Under my mask my face paled and I looked back at where the goblet stood. I moved to reach it, pour its toxic contents into the sewer. His hand caught mine.
“Come dance with me, Eris, let me hear your news. Trista, your dance is the next …yes?”
‘Yes, my brother.’ She smiled at me, the gentlest expression of fondest grace.
He whirled me around, and all I saw was her slender figure moving towards the fatal drink.
“My lord, please, we must stop… she mustn’t …drink,”
I gazed towards her hand as she reached towards the goblet.
“No.” I screamed the word, too late.
Trista dropped to the ground; her body racked with pain. I groped my way to the garden, tore my mask from my eyes and stumbled over the pathway; my body froze and my eyes wide and staring recoiled from the fragrant honeysuckle, and the shocked stare of the moonflowers.
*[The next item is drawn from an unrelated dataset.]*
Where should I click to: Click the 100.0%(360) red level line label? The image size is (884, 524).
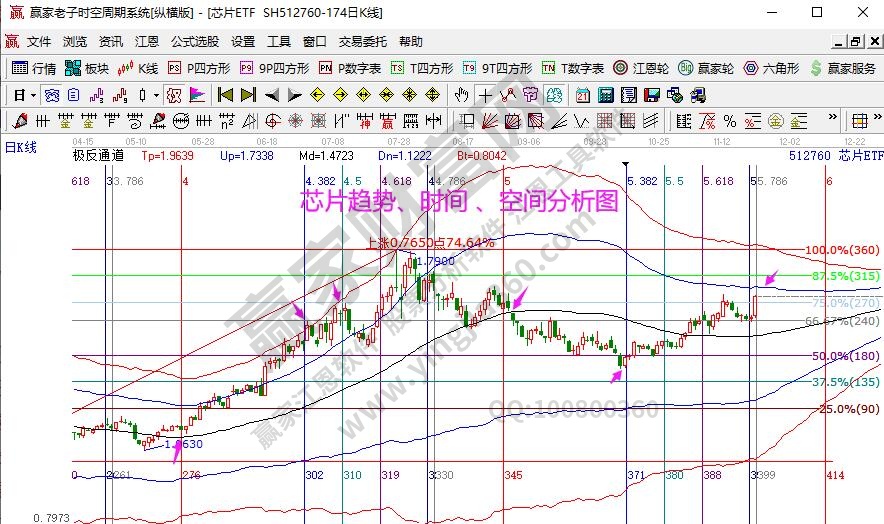click(842, 249)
My breaths came in shaky gasps and I dared not return to the milling guests who gathered around her tortured body.
A hand gripped my shoulder, pulled me round and I faced my lord.
“You knew, how did you know…?”
His hate washed over me.
“Why?” the spittle from the word hit my face. I dropped to the ground and clutched at his hand.
“Forgive me, I thought… I thought…” The words useless, trapped, would not form as his hand connected with my face and I fell backwards. Two guards caught hold of my arms and dragged me away.
I sit in the cell that is to become my home. Wracked with guilt and tortured with an ache I cannot lose; the guard opens the door.
I dare not look at the disgust and pain on my sister’s face, she the gentlest of souls who finds good in everyone.
“They will not kill you sister, you will not hang, or burn, nor will they behead you. He has asked that you be left to rot. Allowed to starve until your body yields up its life,” she says.
“No more than I expect.”
I crouch in the corner and reach towards her robe. She twists away then drops down, grabs my chin in her hand and glares at me.
“Live in pain sister, its more than you deserve, you evil wretched soul. God will not show you mercy, do not hope for it. You will not see me again,” she says.
My tears soak into the dirty straw and my body aches from the sobs I cannot stop. I scratch at my face and arms, but nothing stops the dread, and the self-loathing at what I have done.
And in the dark corners of the night, when the moon refuses to look at me, and the owls tell of my deed, the nightmares begin, and I know they will never end.